Sento dire che siamo sfortunati. Di certo non ci gira dritta. Ma davvero vogliamo passare la vita (la stagione) a commiserarci? Certo, è un balsamo rassicurante, auto-assolutorio, che ci allontanata da inquietudini e conflitti interiori. Sentimenti fastidiosi, quelli, complessi da vivere, mica una passeggiata di salute. Epperò sentimenti che, se gestiti nel modo giusto, possono essere sani, costruttivi. Poi, per carità, possiamo continuare a buttarla sul fato, la cattiva sorte: ma siamo sicuri che sia la via maestra? Minimizzare aiuta? Mah.
Credo che sia più salutare la presa d’atto dei propri errori, che pure ci sono, perché dieci partite (12 con la Coppa Italia) senza vittorie, con sei gol fatti e 16 subiti, non possono essere imputabili (solo) alla sfortuna. Il punto è che il Verona è organizzato, ha buone trame e una discreta identità, ma manca clamorosamente nei dettagli. Che poi in serie A sono quelli che fanno la differenza e segnano le stagioni.
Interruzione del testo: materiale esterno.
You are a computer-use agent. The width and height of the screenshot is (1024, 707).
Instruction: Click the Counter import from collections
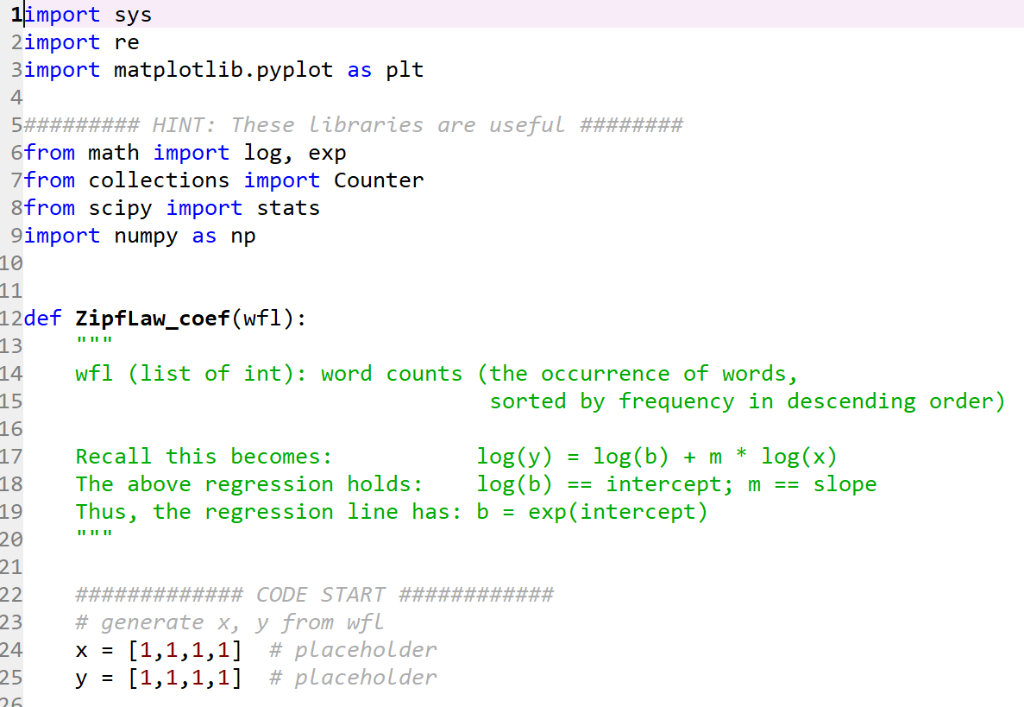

Il dettaglio, per esempio, di non mettere degli uomini in marcatura fuori area nei corner (primo gol dell’Inter); il dettaglio, se vogliamo, di non fare pressing su Barella al 94° e dargli modo e tempo di crossare comodamente (la sfortuna è l’autogol di Frese, ma non è sfortuna la situazione che l’ha creata). Il dettaglio di approcci troppo morbidi alle partite, con la conseguenza di subire gol nei primi minuti (con Lazio, Juve, Como e Inter). Il dettaglio di schiacciarsi troppo indietro nei momenti caldi, andando così nel panico per prestare il fianco facilmente a gol in zona Cesarini (con Cagliari, Como e Inter) – segno questo di fragilità emotiva e scarsa personalità.
Il diavolo si annida nei dettagli. Meglio rendersene conto in fretta, altrimenti continueremo a buttare via punti e occasioni. E, certo, ci faranno e ci faremo i complimenti. E ci diranno e ci diremo che siamo belli da morire. Ma non c’è niente di più beffardo delle pacche sulla spalla che riceve un vinto. E’ un falò delle vanità che brucia in fretta il vano narcisismo.